By Syndication Washington Post, Bloomberg · Claire Ballentine, Todd White · BUSINESS, US-GLOBAL-MARKETS
The S&P 500 headed for its first two-day advance since mid-February as the Federal Reserve coordinated action with global central banks to beef up dollar liquidity swap line arrangements. Trading was almost double the 30-day average for the time of day. Tech stocks rose as bottom feeders bet on a rebound. Markets gained in Asia and Europe, cutting the weekly drop for stocks worldwide to just under 10%.
The 10-year Treasury yield headed for its lowest closing level since Monday. The dollar weakened against its major peers after vaulting more than 8% in the previous eight sessions. The pound, Australian dollar and South Korean won all leaped versus the greenback. WTI oil slumped after Thursday's surge.
Investors are weighing a faster pace of coronavirus infections against flickers of optimism that have followed extraordinary government actions, from plans for stimulus and cash handouts to nationalizing companies. Hedge funds, stock exchanges, banks and even brick-and-mortar businesses in the U.S. are lobbying Washington policy makers not to shut markets.
The turmoil across assets does seem to be easing, even after the World Health Organization said that the pace of infections is speeding up. Cases doubled to 200,000 in the 12 days through Thursday, but just one day later the tally already was almost halfway to 300,000.
"We are now starting to lean into risk," Chad Morganlander, senior portfolio manager at Washington Crossing Advisors, told Bloomberg TV. "The tail of this is going to be potentially somewhat more extended than what the overall market thinks, so we're not going to get back to business as usual for the next three months, but the policy backdrop across the globe will help soften the blow."
These are the main moves in markets:
- The S&P 500 Index rose 1.3% at 10:34 a.m. New York time; the Nasdaq Composite added 2.3%.
- The Stoxx Europe 600 Index rose 3%.
- The MSCI Asia Pacific Index surged 3.1%.

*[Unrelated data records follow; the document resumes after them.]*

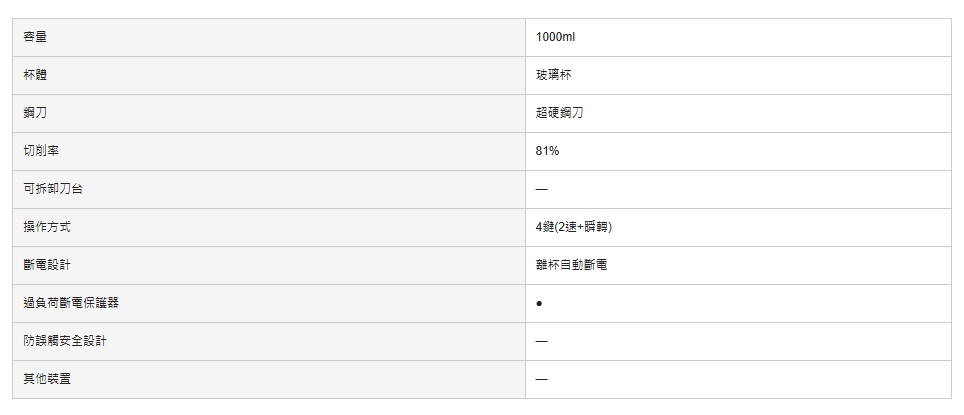
Task: Click the 可拆卸刀台 label
Action: tap(53, 189)
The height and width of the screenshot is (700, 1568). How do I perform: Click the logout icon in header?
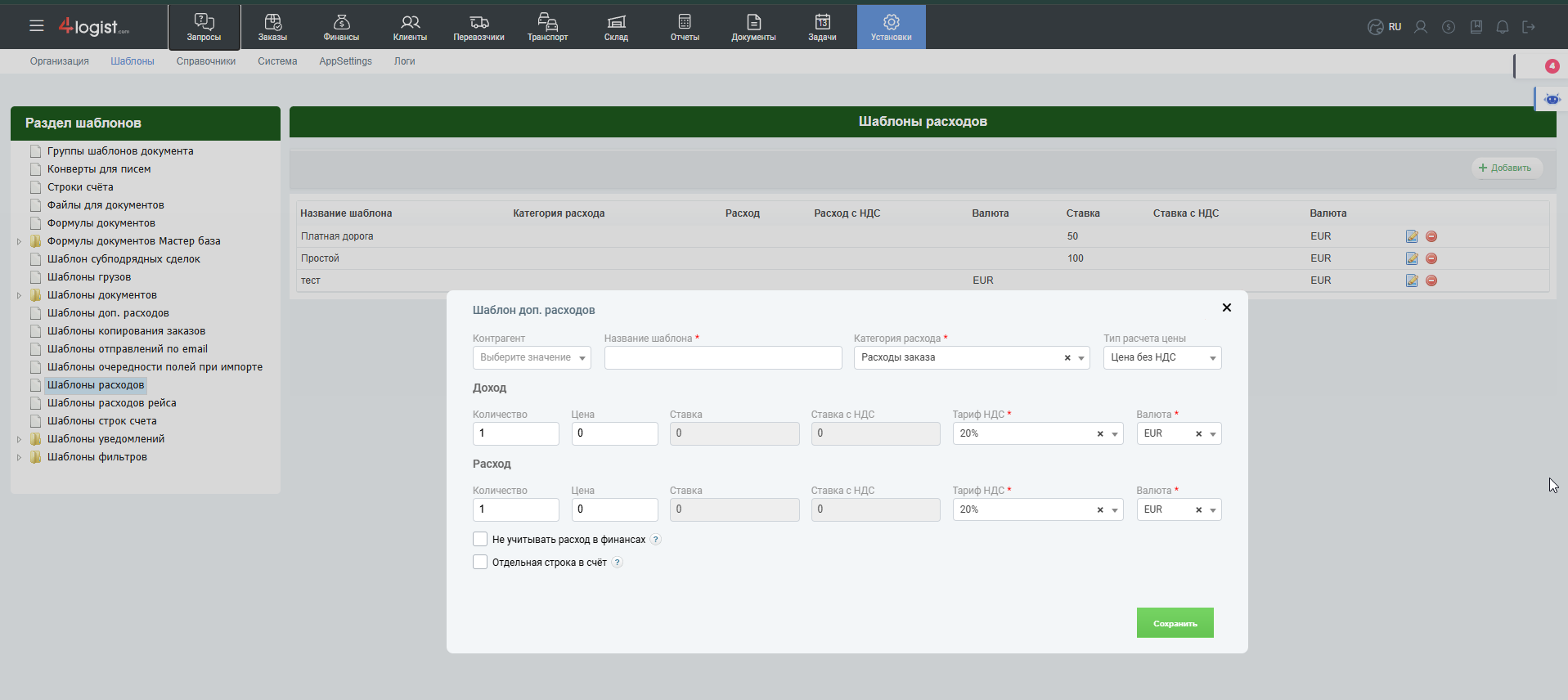(x=1529, y=27)
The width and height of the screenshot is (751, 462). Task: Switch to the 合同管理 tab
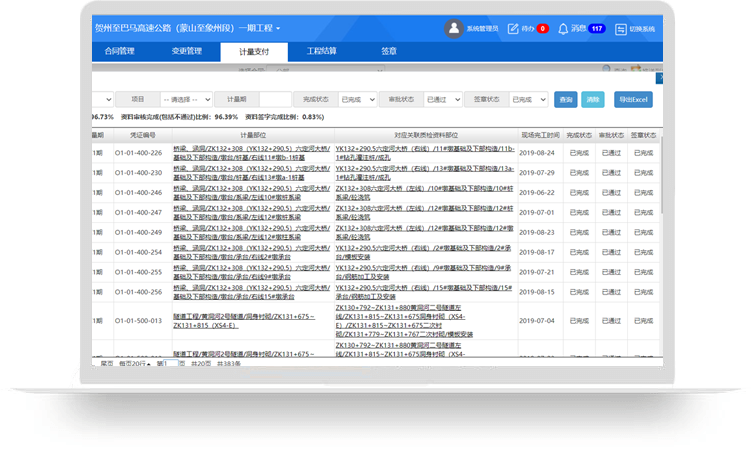point(119,51)
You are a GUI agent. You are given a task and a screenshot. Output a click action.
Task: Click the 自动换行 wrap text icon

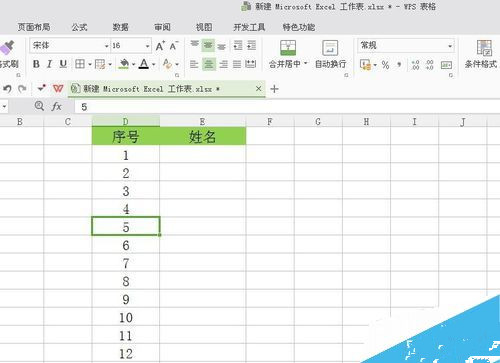point(330,48)
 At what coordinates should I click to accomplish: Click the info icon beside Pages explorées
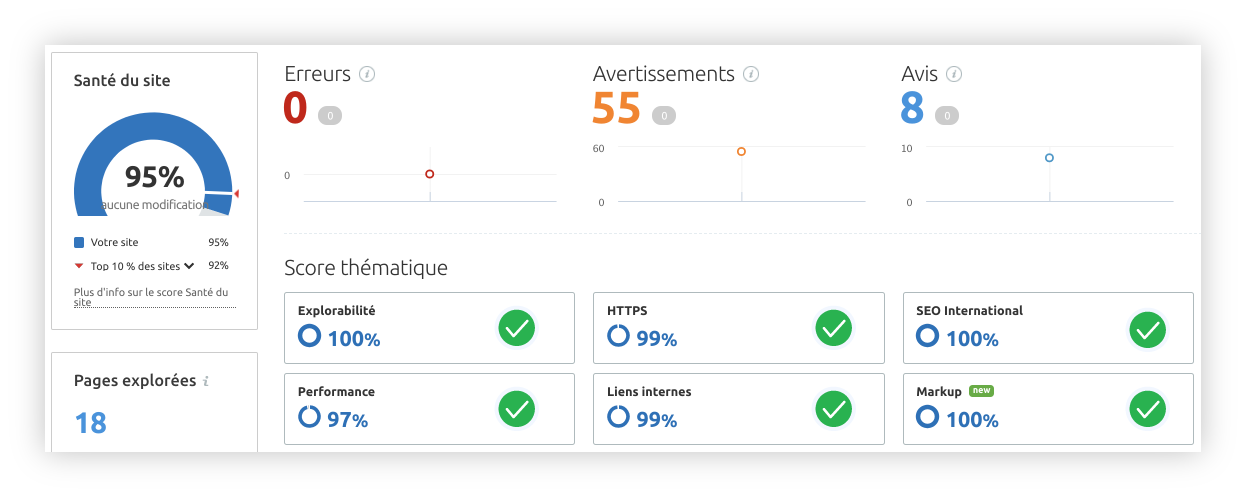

- The Bloomberg Dollar Spot Index dipped 1%.
- The euro advanced 0.4% to $1.0732.
- The British pound climbed 3.4% to $1.1877.
- The Japanese yen slipped 0.1% to 110.8 per dollar.
- The yield on 10-year Treasuries dipped 13 basis points to 1.01%.
- Germany's 10-year yield fell 10 basis points to -0.31%.
- Britain's 10-year yield decreased 17 basis points to 0.54%.
- Gold gained 1.7% to $1,496.28 an ounce.
- West Texas Intermediate crude fell 5.6% to $23.82 a barrel.